→ Instructions for the task
Can you rewrite everything from the line containing "Locate an element" down to the line containing "In order to", swapping "navigation tab" for "menu tab" and keeping the rest the same?

→ Material provided
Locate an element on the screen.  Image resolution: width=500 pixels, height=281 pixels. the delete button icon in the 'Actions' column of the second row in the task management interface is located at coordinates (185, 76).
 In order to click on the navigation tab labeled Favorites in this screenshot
---
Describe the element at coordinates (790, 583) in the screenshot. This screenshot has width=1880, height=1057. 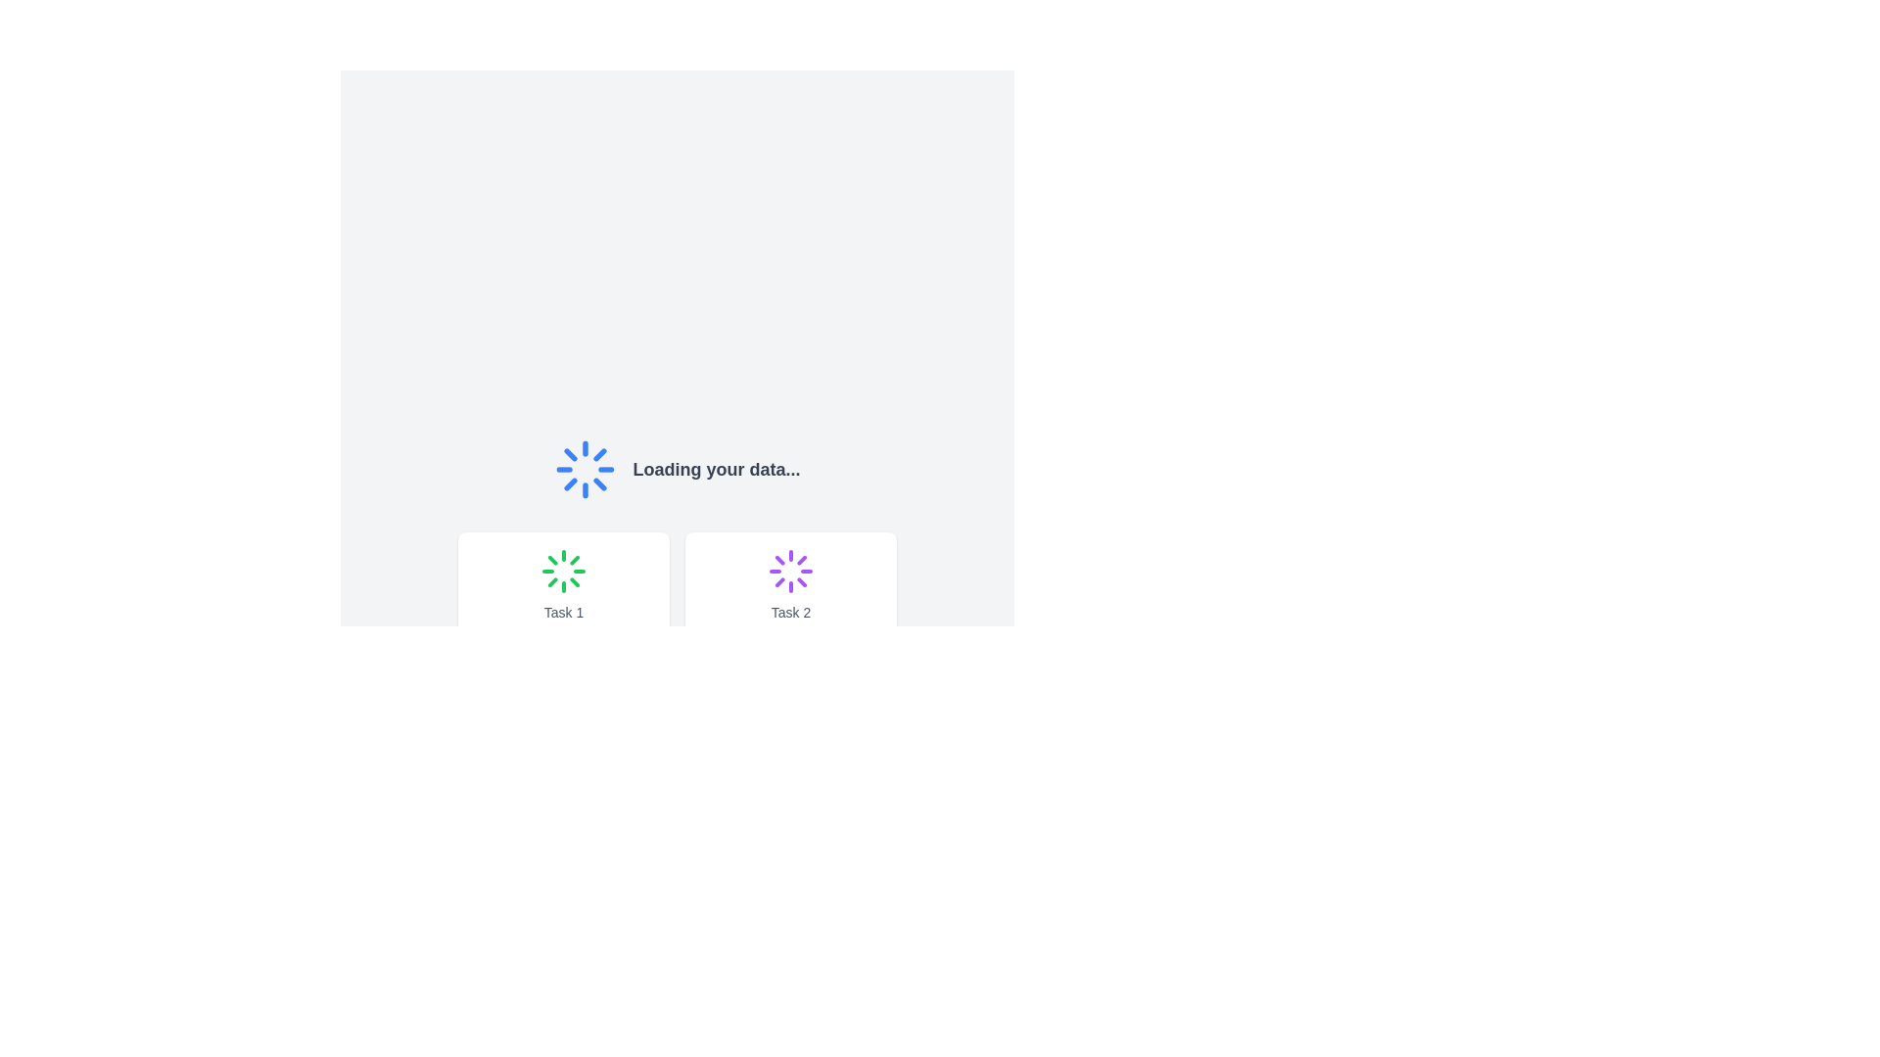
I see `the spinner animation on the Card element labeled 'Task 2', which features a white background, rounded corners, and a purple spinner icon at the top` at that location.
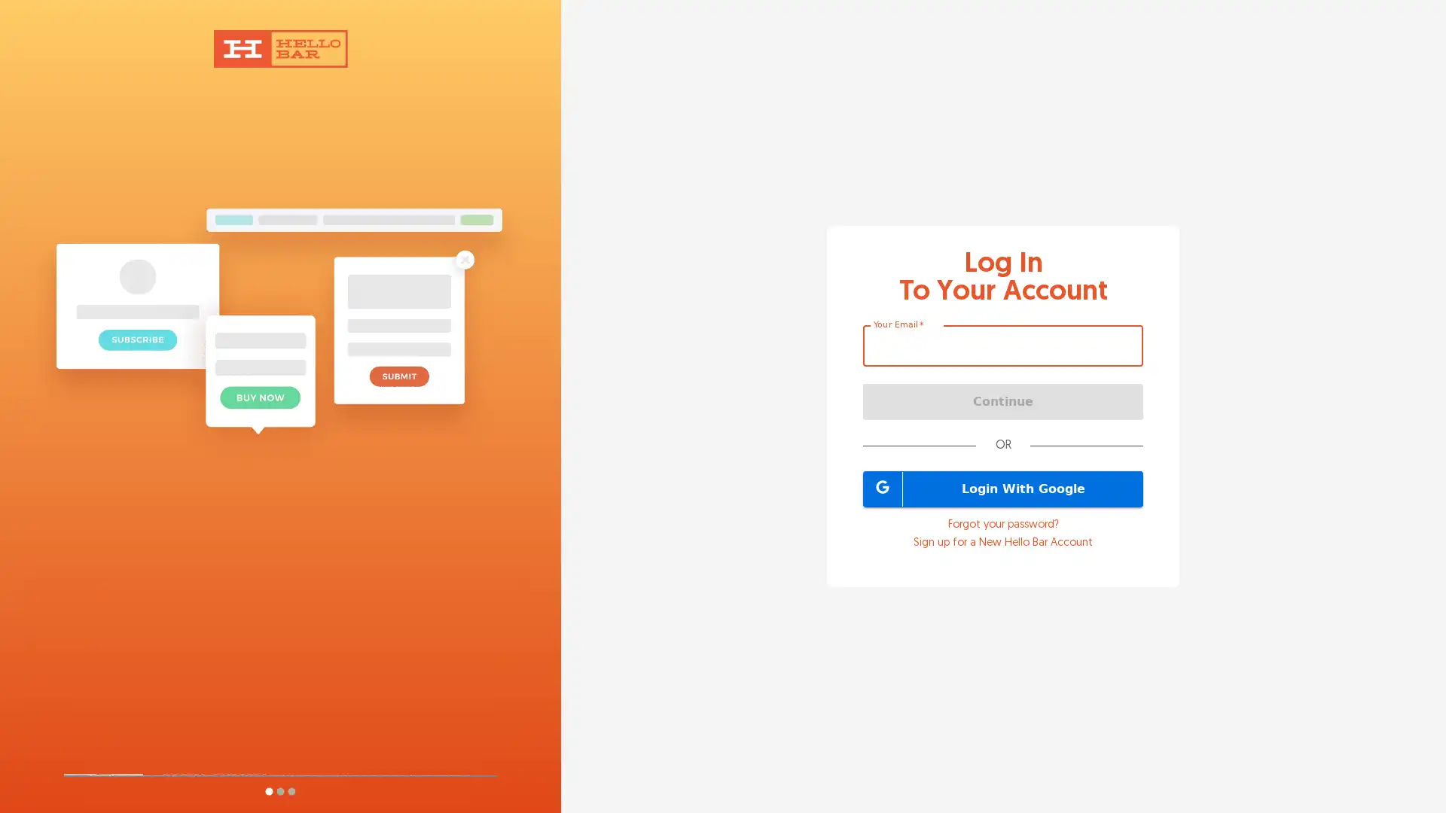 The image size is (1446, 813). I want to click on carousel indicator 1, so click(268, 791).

→ Response below
Locate an element on the screen.  Image resolution: width=500 pixels, height=281 pixels. the delete button icon in the 'Actions' column of the second row in the task management interface is located at coordinates (185, 76).
 In order to click on the menu tab labeled Favorites in this screenshot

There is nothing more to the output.